Cuando uno conduce por una carretera puede ir sumido en sus pensamientos o
atendiendo a lo que ve y oye, tanto lo interno del vehículo (en este caso, los sonidos
del coche, sus indicadores, o el sonido de la radio, la conversación, etc.) como lo
externo (por ejemplo, el paisaje, la luz, sus olores, sus sonidos, todo lo que ve a los
lados de la carretera, el tráfico, etc.). Ir excesivamente ensimismado en uno mismo
durante kilómetros y kilómetros puede volver el viaje terriblemente monótono, hacer
que el camino no aporte nada (pues no se recuerda ningún detalle de por dónde se ha
circulado) e, incluso, que se pase uno la salida o que se accidente, en el peor de los
casos. En cambio, hacer el viaje con los sentidos abiertos suele convertirlo en algo
más placentero y permite recoger una información que, quizás, pueda resultar útil.
Todo este proceso se facilita cuando, gracias a la atención plena, uno se “desenreda”
de sí mismo. Porque, se crea o no, llega un momento en que darles más vueltas a los
propios problemas y vivencias se convierte en una fuente permanente de malestar y,
sobre todo, es algo que aleja de la vida. Recordemos otra vez a Cálculos, enfrascado
siempre en su planificación de rutas y los problemas que podían surgir en el camino:
¿evitaba acaso mejor así los contratiempos? Solo hasta cierto punto, pues estos son
innumerables. ¿Era su conducta más adaptada a las circunstancias? Muy
parcialmente, ya que su ensimismamiento preocupado le impedía advertir todo lo
que tenía alrededor. Del mismo modo, si tras un episodio depresivo alguien no hace
sino dar vueltas y vueltas al porqué de sus pesares, pierde el contacto con el mundo
real, no resuelve por ello sus dilemas y se hunde progresivamente más y más.

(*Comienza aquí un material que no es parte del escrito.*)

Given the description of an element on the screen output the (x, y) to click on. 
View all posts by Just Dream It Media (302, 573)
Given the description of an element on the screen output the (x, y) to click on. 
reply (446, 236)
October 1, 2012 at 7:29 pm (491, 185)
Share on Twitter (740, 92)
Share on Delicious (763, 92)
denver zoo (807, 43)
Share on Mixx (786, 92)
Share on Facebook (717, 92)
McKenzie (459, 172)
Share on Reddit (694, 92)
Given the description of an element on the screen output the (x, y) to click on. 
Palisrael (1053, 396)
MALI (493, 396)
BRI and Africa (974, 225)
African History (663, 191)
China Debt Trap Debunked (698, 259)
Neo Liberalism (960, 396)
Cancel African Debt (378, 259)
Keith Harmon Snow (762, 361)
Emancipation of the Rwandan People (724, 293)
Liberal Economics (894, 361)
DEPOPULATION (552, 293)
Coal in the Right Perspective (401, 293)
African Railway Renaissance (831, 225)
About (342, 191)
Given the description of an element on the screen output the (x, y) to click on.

Redirigirse hacia el exterior, hacia todos los estímulos posibles, tal y como son,
deshace ese nudo que ahoga y hunde.
Es posible que algunas personas piensen que cuando se está realmente deprimido es
una ingenuidad creer que se pueda adoptar por propia voluntad esa actitud de
atención plena, de apertura vital; que la depresión es una enfermedad y, por
consiguiente, un problema biológico ante el que solo cabe confiar en la medicación.
Sin embargo, la creencia de que la depresión es un trastorno causado por una
alteración orgánica, de la química neuronal o de determinadas estructuras cerebrales
está hoy en día puesta en cuestión. Es posible que permanecer en un estado
depresivo durante un largo tiempo sí afecte a determinados neurotrasmisores (por
ejemplo, la serotonina), pero aún así también es dudoso que un tratamiento
puramente farmacológico pueda ayudar a alguien con depresión, al menos a la larga.